Orii del Lazio, tra gusto e riflessione. Come promuovere l'olio di qualità?
L'olio è ricco di proprietà, ma come difendere il prodotto di qualità nello spietato mercato attuale? Queste ed altre le questioni poste in occasione delle selezioni di "Orii del Lazio. Capolavori del gusto", le cui premiazioni si svolgeranno il 17 marzo a Roma, anche per il miglior biologico
Dopo un duro lavoro di selezione, tutto è pronto per la cerimonia di premiazione del concorso 'Orii del Lazio.Capolavori del gusto” che si svolgerà il 17 marzo a Roma, tra gli antichi marmi del Tempio di Adriano di Piazza di Pietra.Il concorso regionale per i migliori oli Dop ed extravergini del Lazio occupa un posto di rilievo nella strategia a supporto della filiera olivicola promossa da Unioncamere Lazio con il supporto dell'azienda romana Mercati della camera di commercio di Roma per la promozione dei prodotti agricoli.
è una competizione all'insegna della massima qualità che, nata come fase di selezione su base regionale dei partecipanti al concorso nazionale 'Ercole Olivario”, nel corso degli anni ha assunto prestigio e visibilità proprie. Vuole essere per gli olivicoltori uno stimolo verso un percorso di costante crescita e per i consumatori un invito ad una scelta consapevole nell'acquisto.
Ma come comunicare i valori gustativi e i benefici dell'extravergine d'oliva per la salute e la bellezza? E soprattutto con quale linguaggio competere con una pubblicità piegata ad esigenze di parte e spesso ingannevole?

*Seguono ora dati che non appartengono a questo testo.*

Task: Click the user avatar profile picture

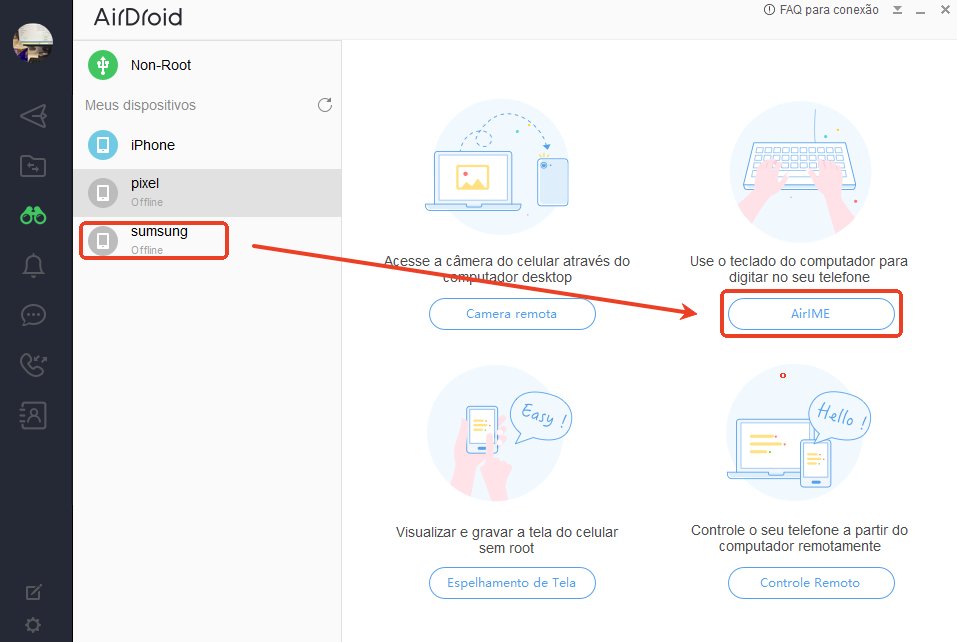Action: [x=33, y=45]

Domande difficili, che in occasione della presentazione di un più che positivo bilancio di questa competizione, nella sede del centro Servizi tipici e tradizionali, sono state poste ad un gruppo di professionisti della comunicazione: giornalisti della stampa italiana ed estera esperti di enogastronomia, economia e società. Valentina Canali e Carlo Haussman dell'azienda romana Mercati e il capo panel dei degustatori, Giulio Scatolini, hanno invitato i giornalisti presenti anche ad un gioco sensoriale, proponendo la degustazione di 6 extravergini e invitandoli a giudicarli.
Il campione più votato avrà uno speciale Premio della Stampa, sempre nella cerimonia di premiazione del 18 marzo. Ma sopratutto sono stati mostrati nell'incontro spot pubblicitari sull'olio provenienti da tutto il mondo in cui erano evidenti l'inadeguatezza del messaggio al consumatore e l'inganno sottile di immagini fuorvianti, magari con la complicità di un sottofondo musicale.
Imperioso il messaggio salutista, ma non diretto all'acquisto del classico extravergine quanto piuttosto alle sue componenti benefiche, polverizzate o liofilizzate, estratte dalle foglie dell'albero di olivo o persino dal liquido residuo della frangitura, considerato scarto.
In Giappone sono in vendita persino delle bustine da tè toccasana a base di foglie tritate di ulivo. La quantità e la varietà di questi prodotti commercializzati in genere sul web o in erboristeria ha suscitato commenti e proposte da parte dei giornalisti presenti all'incontro.
Non sono state trovate formule magiche risolutive per vincere una battaglia difficile, ma ancora una volta è emersa la necessità di una maggiore informazione e comunicazione diretta al consumatore, l'unico che con le sue scelte può condizionare il mercato. E come accade in tutti gli eventi sul tema è stata ribadita ancora una volta con forza la responsabilità della Grande Distribuzione che con la politica del prezzo stracciato vende bottiglie dagli improbabili e fantasiosi contenuti.Il concorso 'Orii del Lazio”, che conta ad ogni edizione sempre più produttori, anche piccoli, premia i primi due classificati di ogni categoria di Fruttato intenso, medio e leggero, per ognuna delle Dop del Lazio: Canino, Tuscia, Colline Pontine e Sabina, nonché i primi due classificati per le stesse categorie degli Extravergini.
Inoltre sono previsti premi per il primo classificato della categoria Biologico, il migliore tra quelli ad Alto tenore di polifenoli e tocoferoli, il migliore Monovarietale ed infine la migliore Confezione.